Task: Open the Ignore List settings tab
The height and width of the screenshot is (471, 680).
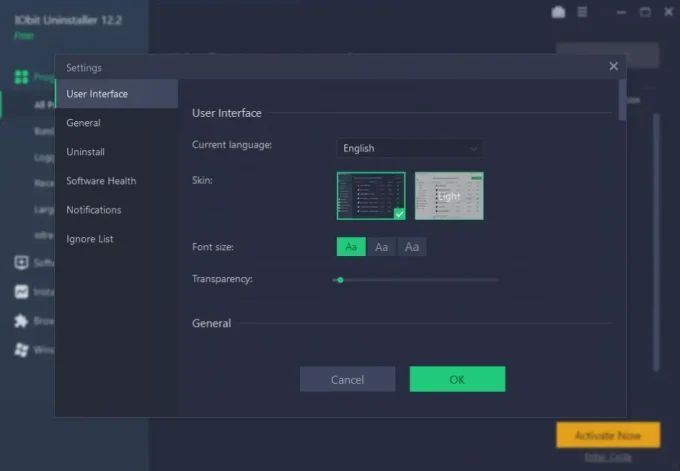Action: (90, 239)
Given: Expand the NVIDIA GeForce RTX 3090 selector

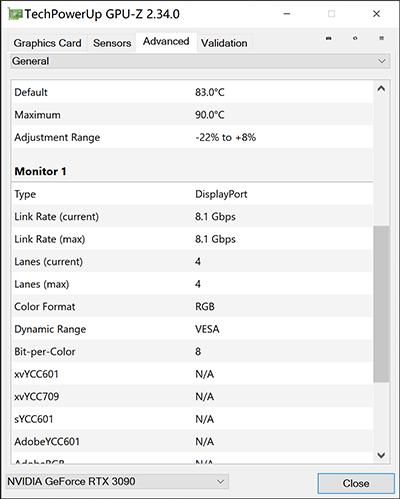Looking at the screenshot, I should pos(117,482).
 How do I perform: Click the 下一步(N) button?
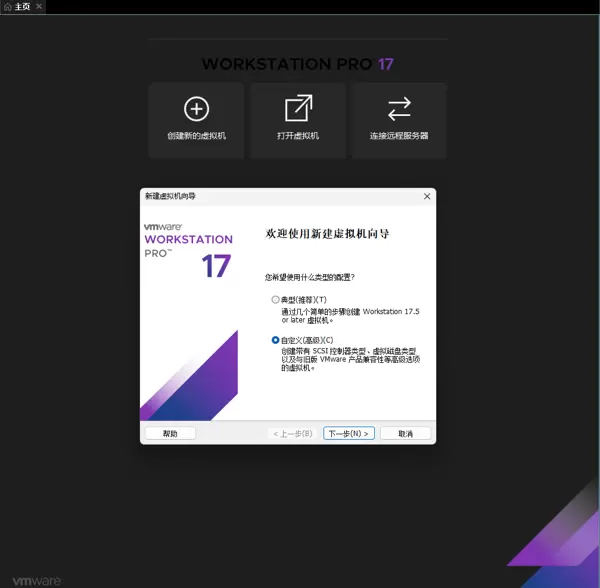348,433
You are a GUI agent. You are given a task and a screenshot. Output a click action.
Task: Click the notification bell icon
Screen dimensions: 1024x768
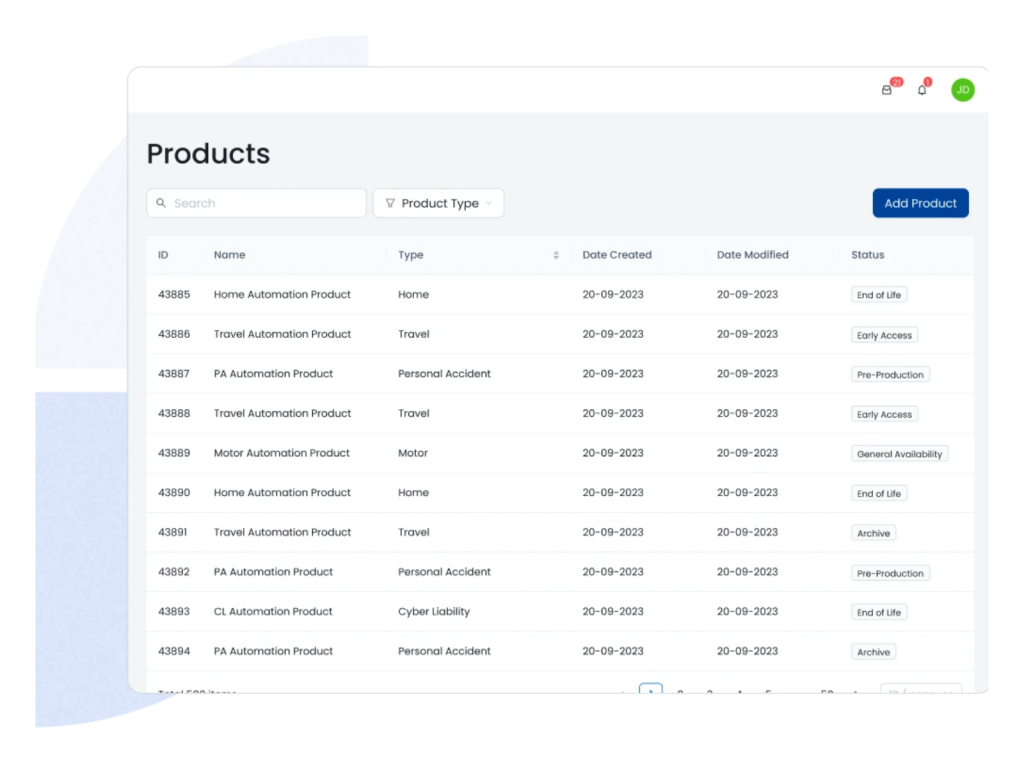point(922,90)
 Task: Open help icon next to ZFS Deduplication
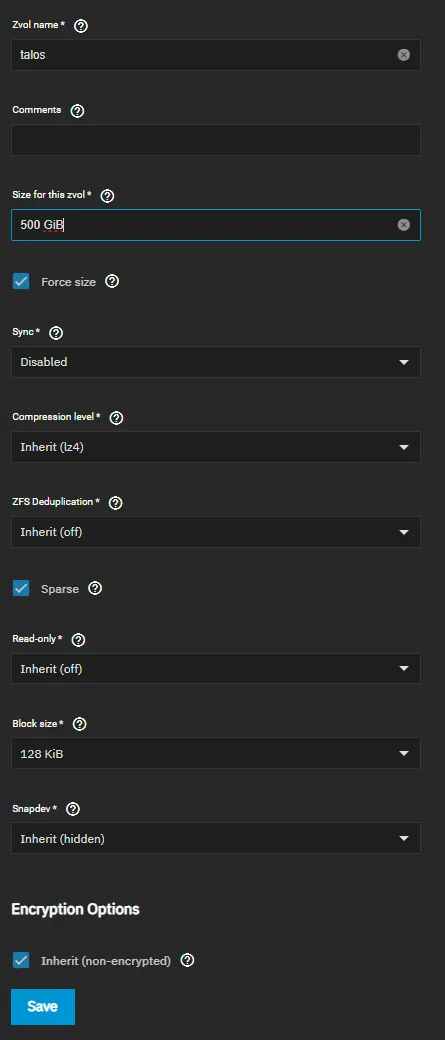[x=115, y=503]
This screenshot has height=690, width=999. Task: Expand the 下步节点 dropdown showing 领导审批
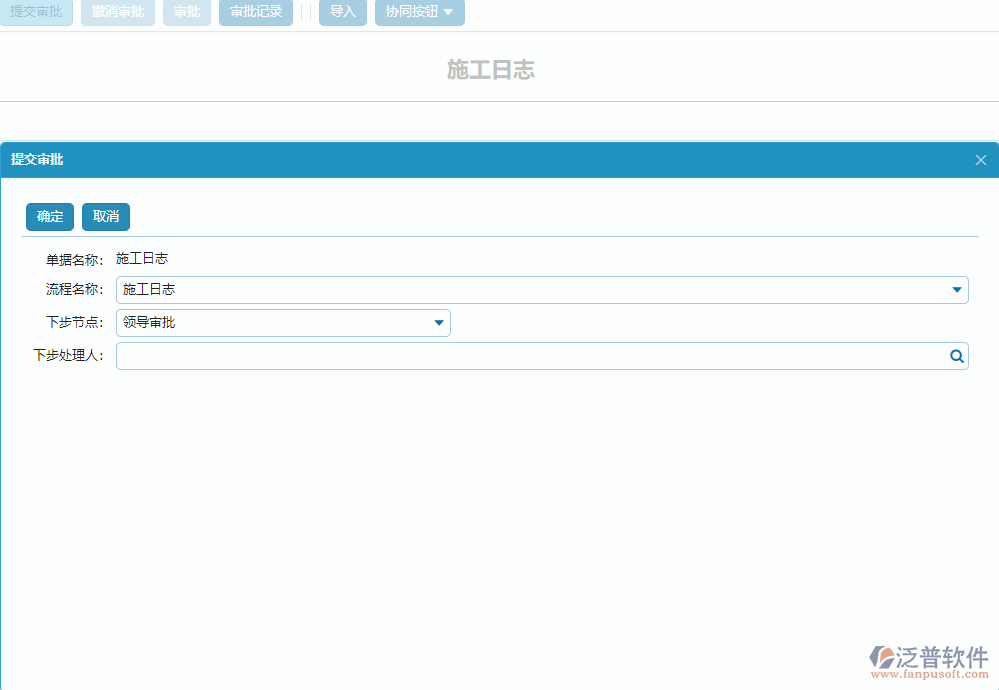438,322
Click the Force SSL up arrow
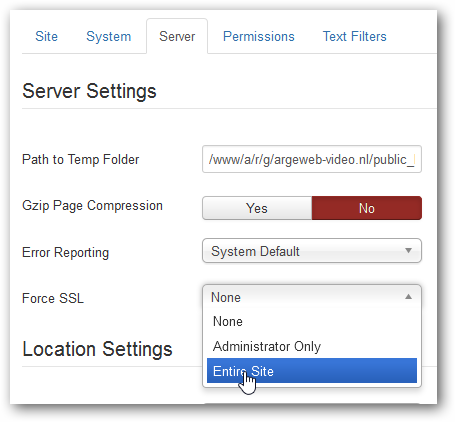This screenshot has width=455, height=422. coord(408,297)
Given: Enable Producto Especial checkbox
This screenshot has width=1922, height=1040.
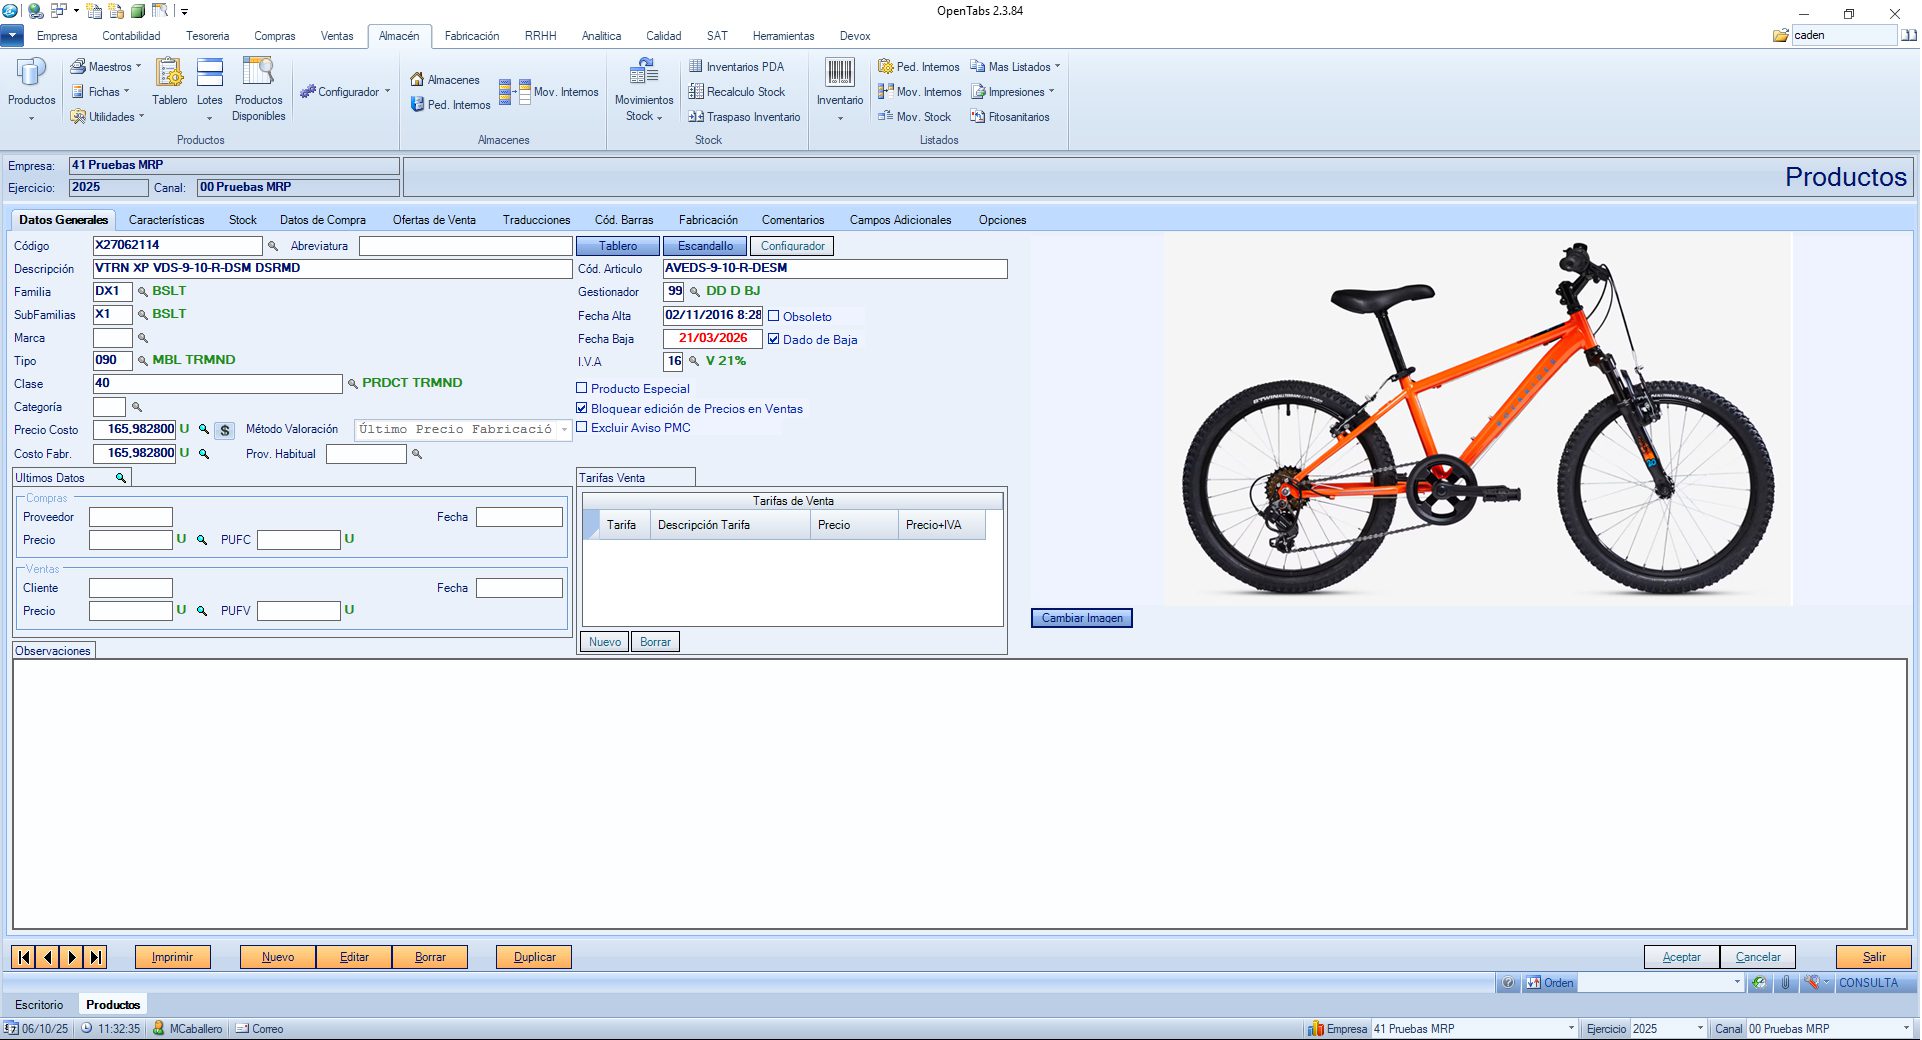Looking at the screenshot, I should pos(582,388).
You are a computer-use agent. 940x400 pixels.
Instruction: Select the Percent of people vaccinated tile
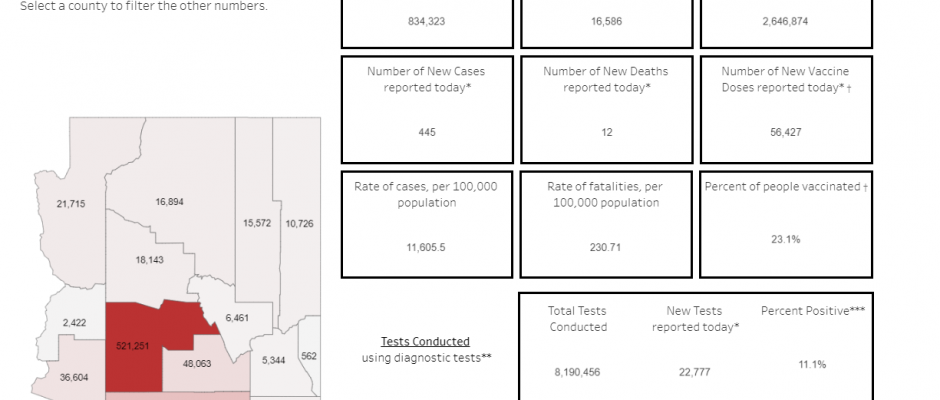786,224
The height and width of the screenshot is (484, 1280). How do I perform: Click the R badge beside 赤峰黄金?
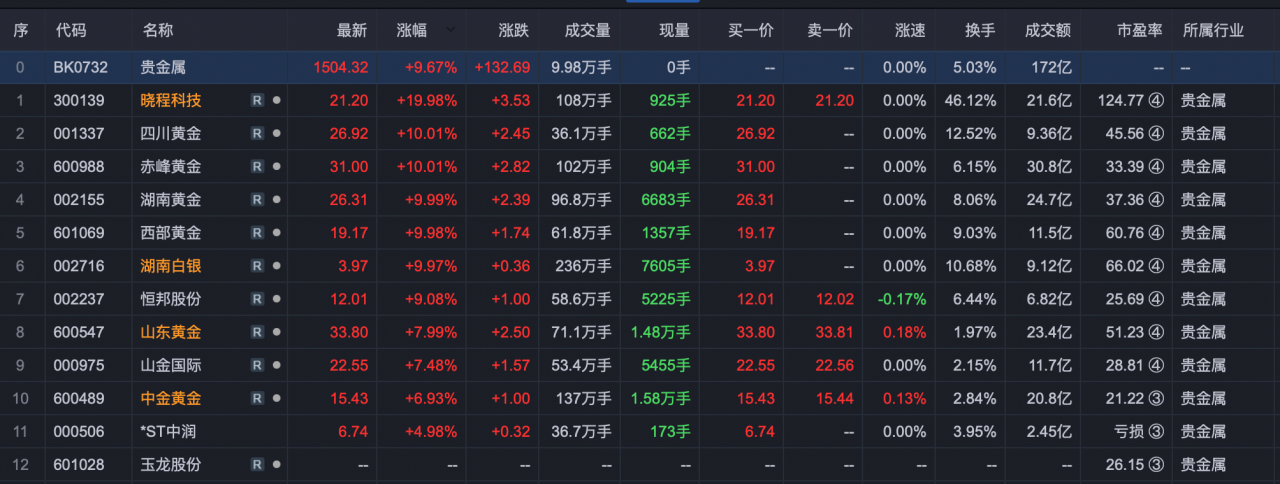point(257,166)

========

= GIVEN EXERCISE =
Repeat the material word for word, starting at the line that contains "Given: Enable Producto Especial checkbox" and stopping after the last line of the material. Leave the pictures out of your answer.

= TASK RESULT =
Given: Enable Producto Especial checkbox
This screenshot has width=1922, height=1040.
Looking at the screenshot, I should pos(582,388).
You are a computer-use agent. 940x400 pixels.
Instruction: Select the Percent of people vaccinated tile
786,224
The height and width of the screenshot is (484, 1280). How do I perform: Click the R badge beside 赤峰黄金?
point(257,166)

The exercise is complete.